Snapshots for Our Times: Face Recognition in 2005

Manufacturers and advocates of face recognition products have grown accustomed to fielding questions—and sometimes fending off attacks—about the technology. Isn’t it a violation of personal privacy? Hasn’t it been shown unreliable? Is it really necessary for security? These cultural and technological concerns have kept face recognition from realizing its full potential, but they may not hold it back much longer.

Privacy Concerns
The American Civil Liberties Union has demonstrated the most serious opposition to face recognition technology within the United States. Their main argument has been that widespread surveillance is likely to become increasingly invasive and abusive over time. They have frequently referred to some highly publicized airport installation fiascos from several years back, as well as the infamous 2001 Super Bowl incident in Tampa, FL, buttressing their criticism by noting that since face recognition “does not even work,” it doesn’t really increase safety and security.

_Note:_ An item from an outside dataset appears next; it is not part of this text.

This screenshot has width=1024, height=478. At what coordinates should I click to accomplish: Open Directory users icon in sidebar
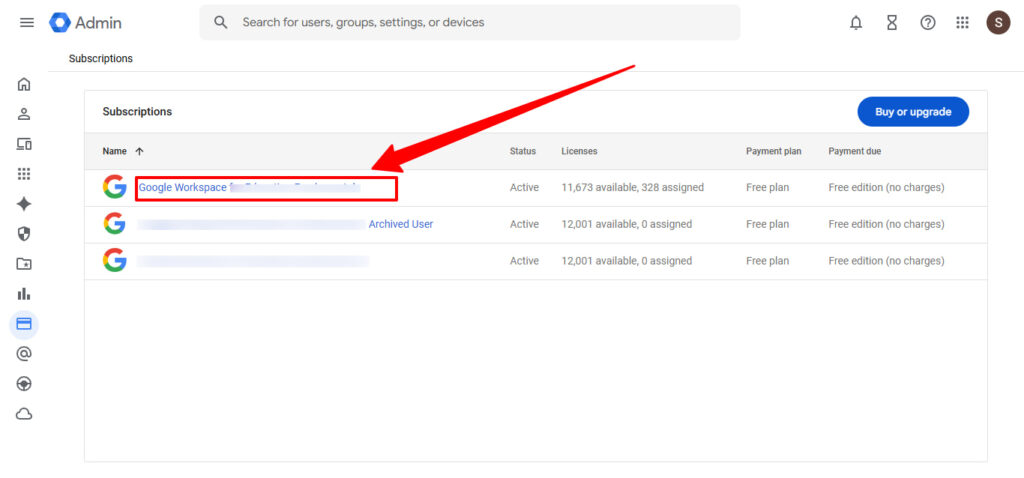pyautogui.click(x=24, y=114)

This question of accuracy has been the biggest sticking point. Face recognition has worked fairly well in controlled environments, but has had serious problems in more realistic, uncontrolled settings. Orientation and lighting variations, and to some degree changes in expression, can produce markedly different facial images for the same person. Changes in hairstyle, facial hair and body weight, the effects of aging, and deliberate disguise can also hamper performance.

Given these problems, why choose face recognition? The truth is, face recognition is still the best passive and non-intrusive biometric available. It’s also easy to use: An operator needs neither special hardware nor expert skills to interpret the results.

In recent years, attacks on face recognition seem to be dampening. In part, this is due to the public’s growing understanding and acceptance of video surveillance generally and familiarity with extensive surveillance efforts outside the U.S., particularly in venues like London.

Additionally, after well over a decade of gradual improvements, the technology has begun to show signs of maturation as it quietly gains ground by becoming more reliable.

New, Improved, Accurate
Face recognition advocates have actively pursued major developments that are now leading to increased accuracy.

3-D Representation. Faces are part of a 3-D world, so representing them with 3-D data makes intuitive sense. There are two main ways to do that. In one alternative, structured near-visible infrared light is projected on a face. A 3-D representation is constructed based on the distortions of the pattern of light on the face. This technique is used by A4Vision.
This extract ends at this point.